### [Problem]
Transcribe exactly, and only, the lines that run from the one containing "Vacuum Cleaner Attachment (64, 2047)" through the end of the records.

#### Records shown

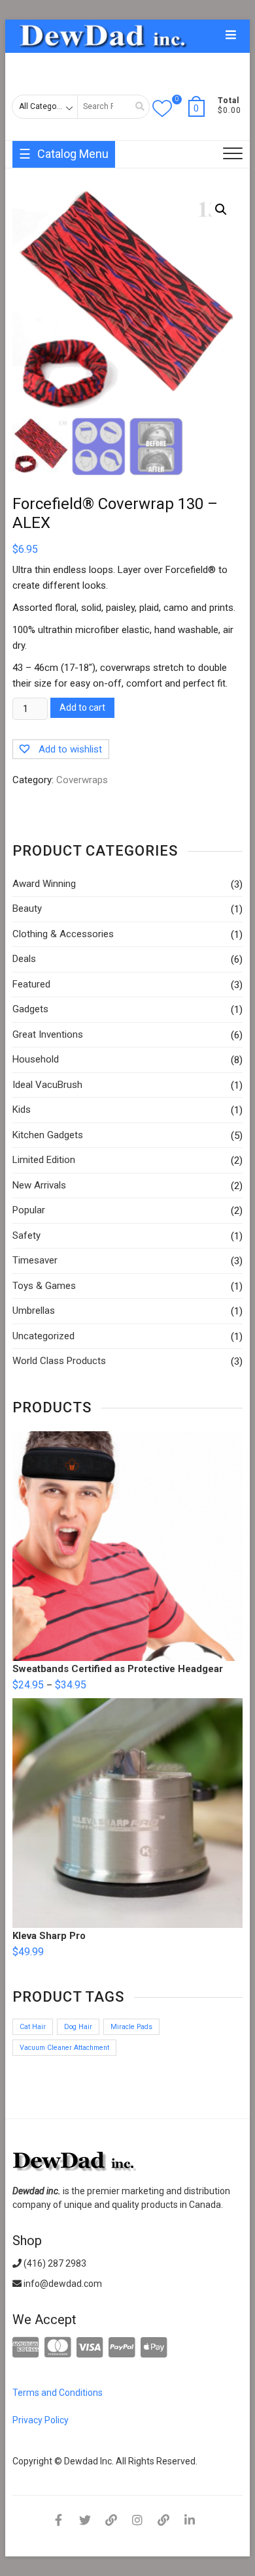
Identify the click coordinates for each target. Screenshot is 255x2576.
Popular (28, 1210)
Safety (26, 1235)
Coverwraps (82, 780)
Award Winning (44, 884)
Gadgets (30, 1009)
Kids (21, 1109)
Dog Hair (78, 2027)
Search (135, 106)
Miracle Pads (131, 2027)
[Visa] (89, 2348)
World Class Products (59, 1361)
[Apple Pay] (154, 2348)
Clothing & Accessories (63, 934)
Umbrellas (33, 1310)
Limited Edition (43, 1160)
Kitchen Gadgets (47, 1135)
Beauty (27, 908)
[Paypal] (122, 2348)
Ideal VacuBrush (47, 1085)
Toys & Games (44, 1286)
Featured (31, 984)
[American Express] (25, 2348)
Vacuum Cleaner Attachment (64, 2047)
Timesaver (35, 1260)
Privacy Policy (40, 2420)
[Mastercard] (57, 2348)
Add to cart (82, 707)
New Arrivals (39, 1185)
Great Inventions (47, 1034)
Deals (24, 959)
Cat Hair (33, 2027)
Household (35, 1059)
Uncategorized (43, 1336)
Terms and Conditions (57, 2392)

########

### [Task solution]
Vacuum Cleaner Attachment (64, 2047)
Timesaver (35, 1260)
Privacy Policy (40, 2420)
[Mastercard] (57, 2348)
Add to cart (82, 707)
New Arrivals (39, 1185)
Great Inventions (47, 1034)
Deals (24, 959)
Cat Hair (33, 2027)
Household (35, 1059)
Uncategorized (43, 1336)
Terms and Conditions (57, 2392)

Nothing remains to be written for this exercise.